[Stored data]
Content starts
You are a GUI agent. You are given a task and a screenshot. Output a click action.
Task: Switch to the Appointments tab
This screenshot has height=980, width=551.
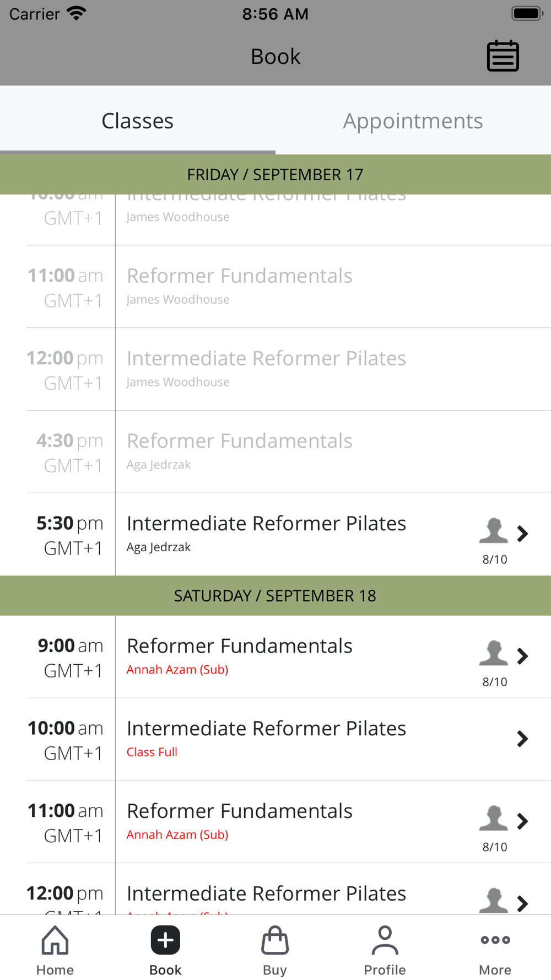(413, 120)
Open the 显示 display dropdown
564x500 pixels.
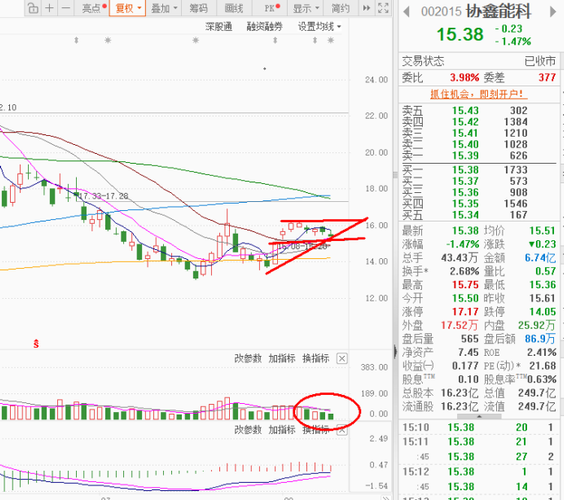tap(306, 8)
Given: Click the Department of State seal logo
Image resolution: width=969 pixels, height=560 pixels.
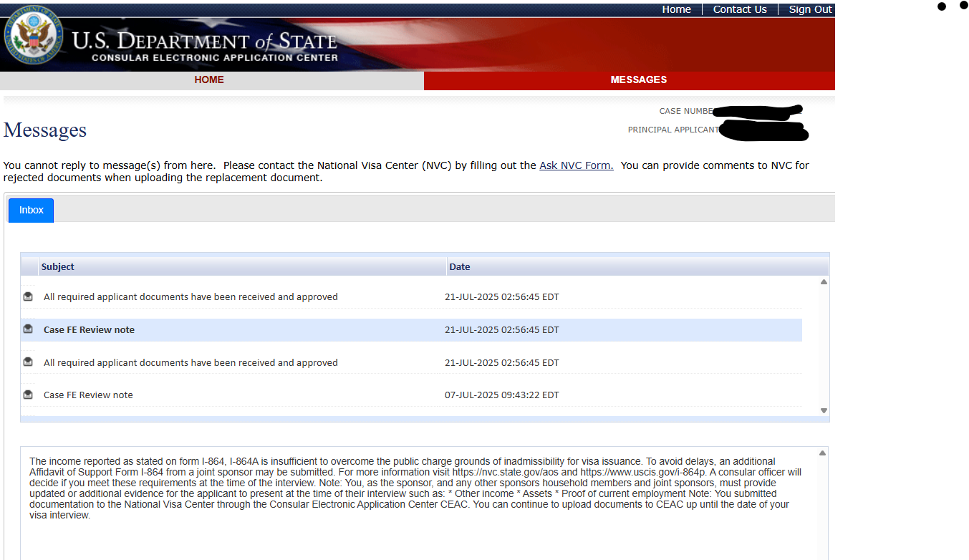Looking at the screenshot, I should (x=34, y=35).

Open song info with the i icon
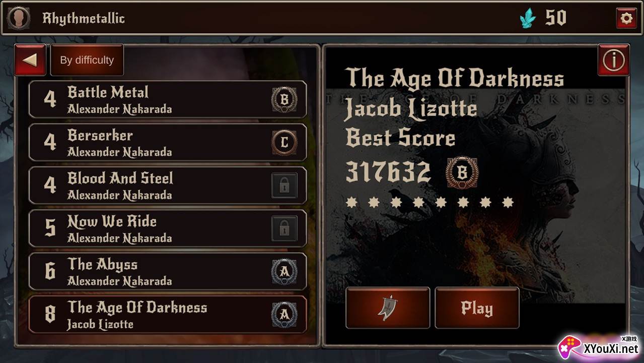[613, 60]
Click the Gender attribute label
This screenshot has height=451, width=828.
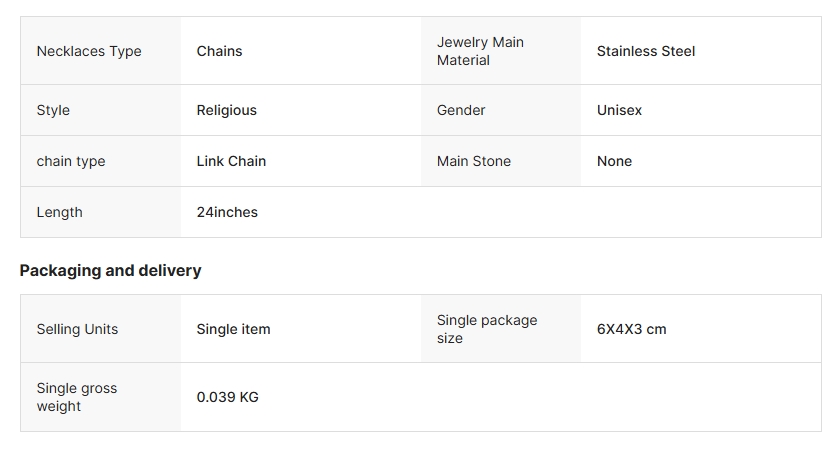click(461, 110)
Content ends
• **WORK REQUIRED**: Retype all the records exactly and keep out every picture.

• **ANSWER TO THE EXERCISE**:
You are a GUI agent. You are given a task and a screenshot. Output a click action.
Task: Switch to the Appointments tab
This screenshot has height=980, width=551.
(413, 120)
Open the 显示 display dropdown
564x500 pixels.
tap(306, 8)
Given: Click the Department of State seal logo
Image resolution: width=969 pixels, height=560 pixels.
Looking at the screenshot, I should (x=34, y=35).

Open song info with the i icon
[613, 60]
Click the Gender attribute label
This screenshot has height=451, width=828.
click(461, 110)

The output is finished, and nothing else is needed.